Beginning with Romer J's formulation of directors' duties, a constant judicial effort has been maintained in putting some objectivity into the standards of skill and care expected from directors. His duties will depend upon the nature of the company's business and the manner in which the work of the company is distributed between the directors and other officials of the company. In discharging these duties a director must exercise some degree of skill and diligence. But he does not owe to his company the duty to take all possible care or to act with best care. Indeed, he need not exhibit in the performance of his duties a greater degree of skill than may reasonably be expected from a person of his knowledge and experience. It is, therefore, perhaps, another way of stating the same proposition that directors are not liable for mere errors of judgement. This is a well-known observation of Romer J in the celebrated case of City Equitable Fire Insurance Company… Exclusion from liability either by agreement or by a provision in the Articles was rendered void under Section 201 of the 1956 Act.
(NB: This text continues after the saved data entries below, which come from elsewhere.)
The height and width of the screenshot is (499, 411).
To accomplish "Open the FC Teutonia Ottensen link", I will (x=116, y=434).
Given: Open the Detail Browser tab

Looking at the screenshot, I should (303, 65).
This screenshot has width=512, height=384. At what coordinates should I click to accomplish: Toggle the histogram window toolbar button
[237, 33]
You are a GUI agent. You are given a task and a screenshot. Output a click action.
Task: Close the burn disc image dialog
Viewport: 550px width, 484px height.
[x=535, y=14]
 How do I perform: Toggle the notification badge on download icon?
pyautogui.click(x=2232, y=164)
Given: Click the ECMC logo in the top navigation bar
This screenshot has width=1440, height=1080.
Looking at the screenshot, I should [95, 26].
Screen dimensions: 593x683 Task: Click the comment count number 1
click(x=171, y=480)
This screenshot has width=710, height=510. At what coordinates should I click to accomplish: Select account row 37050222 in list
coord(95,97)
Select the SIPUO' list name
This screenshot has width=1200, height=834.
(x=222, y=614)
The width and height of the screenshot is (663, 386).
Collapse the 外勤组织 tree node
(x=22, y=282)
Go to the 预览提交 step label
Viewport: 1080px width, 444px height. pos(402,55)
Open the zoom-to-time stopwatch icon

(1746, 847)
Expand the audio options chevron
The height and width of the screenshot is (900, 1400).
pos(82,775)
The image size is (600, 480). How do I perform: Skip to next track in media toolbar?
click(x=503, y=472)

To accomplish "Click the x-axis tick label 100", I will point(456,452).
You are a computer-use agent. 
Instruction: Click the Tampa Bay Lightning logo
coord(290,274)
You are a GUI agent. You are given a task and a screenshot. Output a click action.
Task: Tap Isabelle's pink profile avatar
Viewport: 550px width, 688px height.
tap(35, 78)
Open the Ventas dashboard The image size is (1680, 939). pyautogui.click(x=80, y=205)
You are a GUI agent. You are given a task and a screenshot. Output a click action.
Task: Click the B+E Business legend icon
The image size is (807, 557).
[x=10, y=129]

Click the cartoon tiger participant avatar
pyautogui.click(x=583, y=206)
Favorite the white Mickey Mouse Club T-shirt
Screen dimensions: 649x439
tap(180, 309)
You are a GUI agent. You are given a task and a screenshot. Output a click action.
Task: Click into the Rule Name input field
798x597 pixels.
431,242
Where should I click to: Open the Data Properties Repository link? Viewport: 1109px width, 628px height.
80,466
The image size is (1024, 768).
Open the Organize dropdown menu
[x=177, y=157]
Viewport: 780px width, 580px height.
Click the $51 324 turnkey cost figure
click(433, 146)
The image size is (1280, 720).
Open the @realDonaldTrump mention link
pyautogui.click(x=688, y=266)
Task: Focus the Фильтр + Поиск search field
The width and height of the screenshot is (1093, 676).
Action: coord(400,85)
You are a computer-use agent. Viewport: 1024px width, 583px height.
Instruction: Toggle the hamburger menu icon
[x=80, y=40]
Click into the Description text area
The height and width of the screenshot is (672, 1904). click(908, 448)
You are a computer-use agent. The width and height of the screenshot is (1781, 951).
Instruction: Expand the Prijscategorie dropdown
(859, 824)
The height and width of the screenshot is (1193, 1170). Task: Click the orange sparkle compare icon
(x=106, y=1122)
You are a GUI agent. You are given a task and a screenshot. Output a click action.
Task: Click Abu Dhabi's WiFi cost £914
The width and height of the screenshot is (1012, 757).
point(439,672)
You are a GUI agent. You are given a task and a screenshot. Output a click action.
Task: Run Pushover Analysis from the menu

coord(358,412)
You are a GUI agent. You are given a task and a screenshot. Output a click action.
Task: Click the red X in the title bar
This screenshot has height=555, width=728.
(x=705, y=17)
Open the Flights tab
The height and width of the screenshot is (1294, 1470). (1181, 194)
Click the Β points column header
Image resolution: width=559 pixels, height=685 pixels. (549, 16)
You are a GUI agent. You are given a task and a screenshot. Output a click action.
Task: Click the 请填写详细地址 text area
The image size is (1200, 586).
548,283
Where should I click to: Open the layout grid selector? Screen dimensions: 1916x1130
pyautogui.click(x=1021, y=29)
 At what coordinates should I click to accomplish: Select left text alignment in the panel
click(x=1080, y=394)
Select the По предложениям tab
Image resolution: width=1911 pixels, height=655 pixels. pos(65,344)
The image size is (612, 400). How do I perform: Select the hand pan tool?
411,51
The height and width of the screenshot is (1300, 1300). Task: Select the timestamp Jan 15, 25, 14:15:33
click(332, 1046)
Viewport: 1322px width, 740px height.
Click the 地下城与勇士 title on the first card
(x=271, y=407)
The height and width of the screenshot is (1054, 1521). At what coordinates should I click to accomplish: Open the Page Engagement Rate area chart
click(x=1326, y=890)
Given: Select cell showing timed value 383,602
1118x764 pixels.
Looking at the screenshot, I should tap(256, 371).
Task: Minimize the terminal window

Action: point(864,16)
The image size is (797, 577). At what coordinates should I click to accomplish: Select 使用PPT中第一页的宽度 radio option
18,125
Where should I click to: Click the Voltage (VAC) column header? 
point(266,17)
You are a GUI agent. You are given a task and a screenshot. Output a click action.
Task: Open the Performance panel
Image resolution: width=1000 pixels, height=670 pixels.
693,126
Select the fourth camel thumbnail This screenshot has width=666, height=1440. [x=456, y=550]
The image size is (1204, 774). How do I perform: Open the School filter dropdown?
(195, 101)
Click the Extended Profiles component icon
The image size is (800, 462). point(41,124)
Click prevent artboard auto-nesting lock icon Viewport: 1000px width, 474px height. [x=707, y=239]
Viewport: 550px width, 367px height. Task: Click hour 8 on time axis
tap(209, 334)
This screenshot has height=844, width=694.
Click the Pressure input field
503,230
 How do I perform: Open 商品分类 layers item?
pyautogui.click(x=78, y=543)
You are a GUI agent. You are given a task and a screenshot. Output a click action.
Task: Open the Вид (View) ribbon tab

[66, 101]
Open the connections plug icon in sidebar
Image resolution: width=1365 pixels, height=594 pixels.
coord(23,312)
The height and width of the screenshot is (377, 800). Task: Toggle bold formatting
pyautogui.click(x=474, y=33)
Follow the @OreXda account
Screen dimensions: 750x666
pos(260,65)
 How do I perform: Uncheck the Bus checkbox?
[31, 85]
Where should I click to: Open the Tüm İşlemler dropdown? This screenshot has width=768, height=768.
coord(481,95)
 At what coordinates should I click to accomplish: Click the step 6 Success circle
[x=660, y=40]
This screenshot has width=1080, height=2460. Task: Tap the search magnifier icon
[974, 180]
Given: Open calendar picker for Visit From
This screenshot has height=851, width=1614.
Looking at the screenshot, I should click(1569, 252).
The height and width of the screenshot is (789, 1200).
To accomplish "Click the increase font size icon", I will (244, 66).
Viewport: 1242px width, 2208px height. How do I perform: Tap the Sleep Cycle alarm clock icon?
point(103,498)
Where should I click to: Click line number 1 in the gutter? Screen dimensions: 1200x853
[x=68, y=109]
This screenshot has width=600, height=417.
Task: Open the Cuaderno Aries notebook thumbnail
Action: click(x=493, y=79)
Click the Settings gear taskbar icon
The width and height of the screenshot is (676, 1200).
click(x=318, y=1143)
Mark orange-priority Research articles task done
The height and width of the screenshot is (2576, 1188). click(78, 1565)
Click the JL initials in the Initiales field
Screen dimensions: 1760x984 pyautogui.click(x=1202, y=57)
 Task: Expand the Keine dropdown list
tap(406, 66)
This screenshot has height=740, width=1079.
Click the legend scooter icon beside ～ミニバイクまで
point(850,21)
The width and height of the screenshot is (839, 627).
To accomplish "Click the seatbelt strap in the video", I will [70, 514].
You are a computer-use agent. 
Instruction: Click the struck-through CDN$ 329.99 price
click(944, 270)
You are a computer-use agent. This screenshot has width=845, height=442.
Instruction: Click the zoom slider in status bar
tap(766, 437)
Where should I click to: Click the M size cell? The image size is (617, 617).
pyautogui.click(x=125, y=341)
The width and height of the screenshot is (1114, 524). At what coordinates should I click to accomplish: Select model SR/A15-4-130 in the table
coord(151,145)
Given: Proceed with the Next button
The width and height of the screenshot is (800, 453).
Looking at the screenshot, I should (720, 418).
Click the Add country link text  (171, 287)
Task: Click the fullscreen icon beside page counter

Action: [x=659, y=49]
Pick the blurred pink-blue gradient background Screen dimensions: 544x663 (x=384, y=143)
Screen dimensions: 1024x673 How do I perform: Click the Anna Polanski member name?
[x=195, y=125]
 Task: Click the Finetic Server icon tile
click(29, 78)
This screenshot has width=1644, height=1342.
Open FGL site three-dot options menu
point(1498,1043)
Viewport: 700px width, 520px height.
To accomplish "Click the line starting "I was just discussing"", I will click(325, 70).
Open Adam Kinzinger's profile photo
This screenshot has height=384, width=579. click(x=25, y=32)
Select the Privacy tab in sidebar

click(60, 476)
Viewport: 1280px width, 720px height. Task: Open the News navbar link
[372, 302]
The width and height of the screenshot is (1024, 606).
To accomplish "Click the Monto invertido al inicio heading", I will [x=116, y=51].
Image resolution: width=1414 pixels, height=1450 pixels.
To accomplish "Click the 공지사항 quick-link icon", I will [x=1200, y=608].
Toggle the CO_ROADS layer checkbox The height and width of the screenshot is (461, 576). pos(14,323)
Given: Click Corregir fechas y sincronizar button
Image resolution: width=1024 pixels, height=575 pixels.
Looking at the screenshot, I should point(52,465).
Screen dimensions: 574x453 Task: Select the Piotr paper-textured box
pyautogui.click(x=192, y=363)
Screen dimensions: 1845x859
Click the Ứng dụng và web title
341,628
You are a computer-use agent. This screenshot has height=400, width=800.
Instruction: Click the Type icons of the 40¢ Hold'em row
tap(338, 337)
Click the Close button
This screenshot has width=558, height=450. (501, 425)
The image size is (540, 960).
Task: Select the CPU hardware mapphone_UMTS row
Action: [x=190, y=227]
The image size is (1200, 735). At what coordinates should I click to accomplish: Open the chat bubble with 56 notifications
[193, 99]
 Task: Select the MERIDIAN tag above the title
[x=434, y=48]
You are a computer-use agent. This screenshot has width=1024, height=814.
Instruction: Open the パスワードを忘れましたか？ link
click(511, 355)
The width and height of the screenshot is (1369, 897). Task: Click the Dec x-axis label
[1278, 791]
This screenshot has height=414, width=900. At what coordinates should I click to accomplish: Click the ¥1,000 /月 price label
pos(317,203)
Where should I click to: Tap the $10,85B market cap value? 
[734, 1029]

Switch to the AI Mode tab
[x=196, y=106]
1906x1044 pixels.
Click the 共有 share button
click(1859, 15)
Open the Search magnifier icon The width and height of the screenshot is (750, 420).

There is no direct provision on this point in the 1913 Act. The effect of Section 201 (1956 Act) would still be there indirectly. There is now a statutory formulation of directors' duties under Section 166.That section contains no provision for modification of duties. The only relief now is through court under Section 463 by providing honest conduct. If the company had taken out a policy of insurance of such liability, the premium would not be considered as a part of remuneration if the director in question is acquitted. [S. 197(13)] No relief is possible against criminal liability. Though this provision came into being in reaction to the decision in the City Equitable case, its scope is not confined merely to contracting out of the consequences of negligence. Apart from negligence, it renders void any provision in the articles or in an agreement which exempts a director from liability for default, misfeasance, breach of duty or breach of trust.”